Folha de S. Paulo, 25/08/2002FÁBIO ZANINI
da Folha de S.Paulo

Pela segunda vez candidato do ultra-esquerdista PSTU à Presidência, o metalúrgico José Maria de Almeida, 44, pretende fazer da campanha eleitoral um movimento para construir um novo partido que “resgate os valores da fundação do PT“.

Zé Maria, como se apresenta na campanha, diz já ter iniciado contatos com desgarrados das alas radicais do PT, partido com o qual rompeu na primeira metade da década de 90, muito antes de iniciado o processo de aproximação acelerada de Luiz Inácio Lula da Silva com setores do centro.

“Muita gente vai sair do PT se Lula governar atrelado ao PL“, afirma o candidato.

Grande parte da campanha do PSTU será de denúncia ao PT, que Zé Maria acusa de estar traindo os ideais da classe trabalhadora. “Pelo menos os outros candidatos são autênticos. O [José] Serra é candidato dos banqueiros e assume isso“, declara.

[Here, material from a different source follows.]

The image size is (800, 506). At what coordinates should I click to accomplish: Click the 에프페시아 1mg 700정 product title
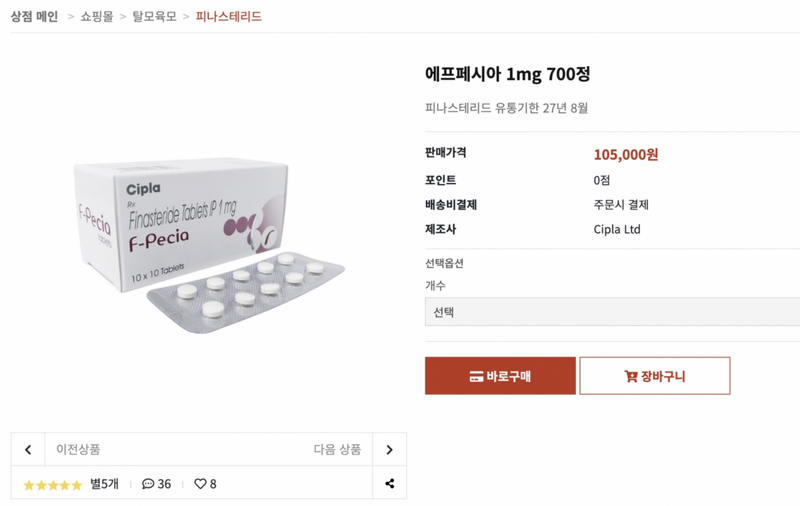click(x=507, y=74)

O tom de crítica chega ao ponto de Zé Maria prever que um eventual governo Lula não seria diferente do atual.

“Se fizer um governo com as forças políticas que o estão apoiando, Lula não será em sua essência diferente de Fernando Henrique“, afirma.

Mas, numa aparente contradição, o PSTU afirma que pode recomendar o “voto crítico“ em Lula num segundo turno. “Há um histórico de parceria nossa com o PT nos movimentos sociais, além do fato de Lula ser uma autêntica liderança surgida entre os trabalhadores“, afirma.

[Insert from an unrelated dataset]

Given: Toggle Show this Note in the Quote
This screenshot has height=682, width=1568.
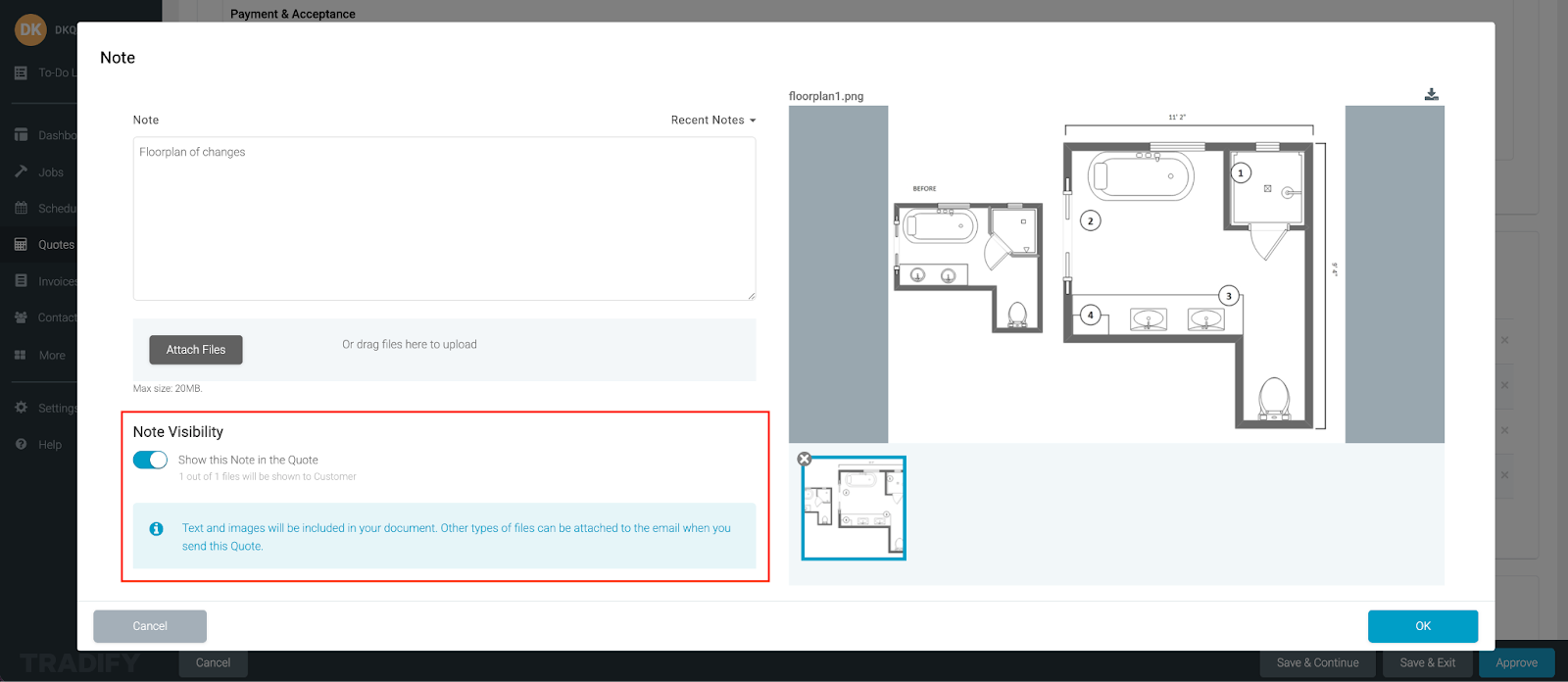Looking at the screenshot, I should (150, 460).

É justamente em cima do eleitorado de esquerda decepcionado com a guinada de Lula que o PSTU espera crescer. Na última eleição, Zé Maria teve 200 mil votos, ou 0,3%. Agora, espera fazer muito mais. Pesquisas de intenção de voto chegam a dar a ele 2%.

Para ele, a maior dificuldade é “romper o bloqueio da mídia“ às propostas do PSTU. “O desafio é levar nossa mensagem para o eleitorado que se identificaria conosco. Podemos ser muito maiores do que o eleitorado que hoje declara voto em mim“, afirma.

Plataforma radical
A plataforma de governo do PSTU é fiel a sua tendência leninista-trotskista. São prioridades o rompimento com o capital internacional e com o FMI, a estatização (sem indenização) de grandes propriedades rurais, empresas e bancos, a redução da jornada de trabalho para 35 horas semanais e o assentamento de 4,5 milhões de famílias sem-terra num prazo de quatro anos.

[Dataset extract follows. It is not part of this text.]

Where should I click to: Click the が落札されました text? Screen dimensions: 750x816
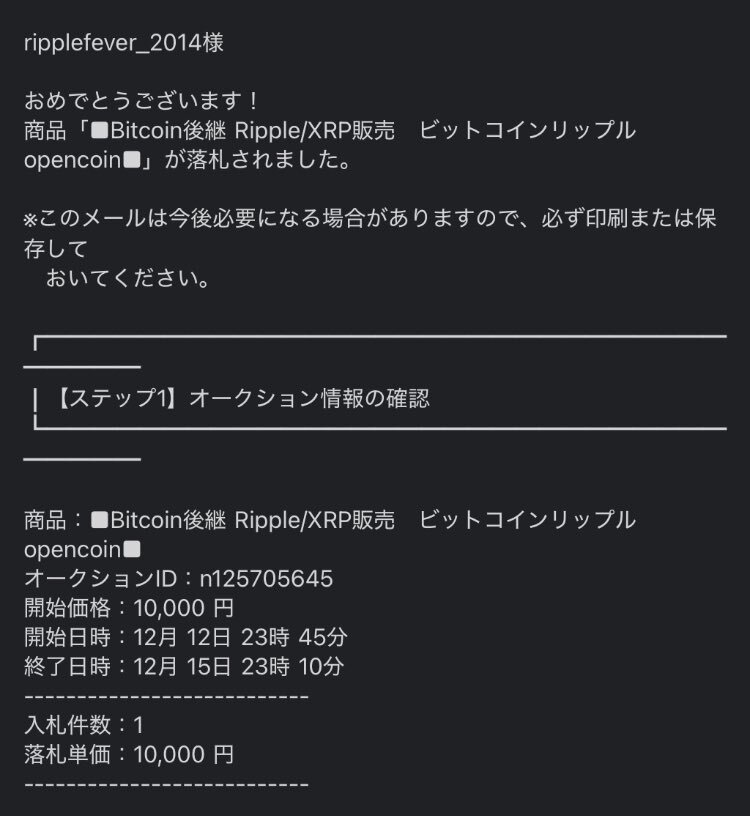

Zé Maria sente calafrios ao ver sua proposta de um Estado “gigante“ comparada à União Soviética. “Não há comparação. Nossa diferença é que somos pela democracia e liberdade partidária.“

No multipartidarismo preconizado pelo PSTU, no entanto, só haveria espaço para partidos de trabalhadores. “Não haverá partidos de elite simplesmente porque não haverá mais elite“, explica.

Há ainda na plataforma do PSTU a rejeição à Área de Livre Comércio das Américas e mesmo ao Mercosul, acordos que só “beneficiam multinacionais“. O partido é um dos organizadores de um plebiscito contra a Alca, recentemente abandonado pelo PT.

“Há riqueza no Brasil, ela só precisa ser redirecionada do pagamento da dívida para o desenvolvimento nacional“, afirma Zé Maria.

Casa de amigos
Questionado se suas medidas não transformariam o Brasil num pária internacional, ele é enfático: “Ser pária é ter um povo miserável, com milhões sem ter o que comer.“

O PSTU orçou sua campanha em R$ 200 mil -o PSDB chega a prever R$ 60 milhões. Todo o financiamento, segundo o presidenciável, será feito via contribuição de cerca de 2.000 filiados.

Em seu marketing de legenda anti-burguesa, o PSTU enxerga como virtude as limitações de campanha. Zé Maria não faz questão de esconder que viaja prioritariamente de ônibus e que não se hospeda em hotéis, mas na casa de simpatizantes em diversas cidades.

No comitê onde deu entrevista à Folha, no bairro do Paraíso (São Paulo), janelas quebradas e material gráfico pelo chão emprestam um ar de diretório estudantil.

Na parede, um cartaz preparado com cartolina e canetinha chamava para um evento político. Ao lado, outro cartaz pregava oposição “sem trégua“ ao governo Marta Suplicy.

Em posição de destaque, lá estava também reprodução da famosa foto de Lenin discursando para bolcheviques na praça Vermelha, em Moscou.

Na versão original, obviamente, aquela com Trótski ao lado do palanque, não a imagem que teve o revolucionário apagado por stalinistas, anos depois.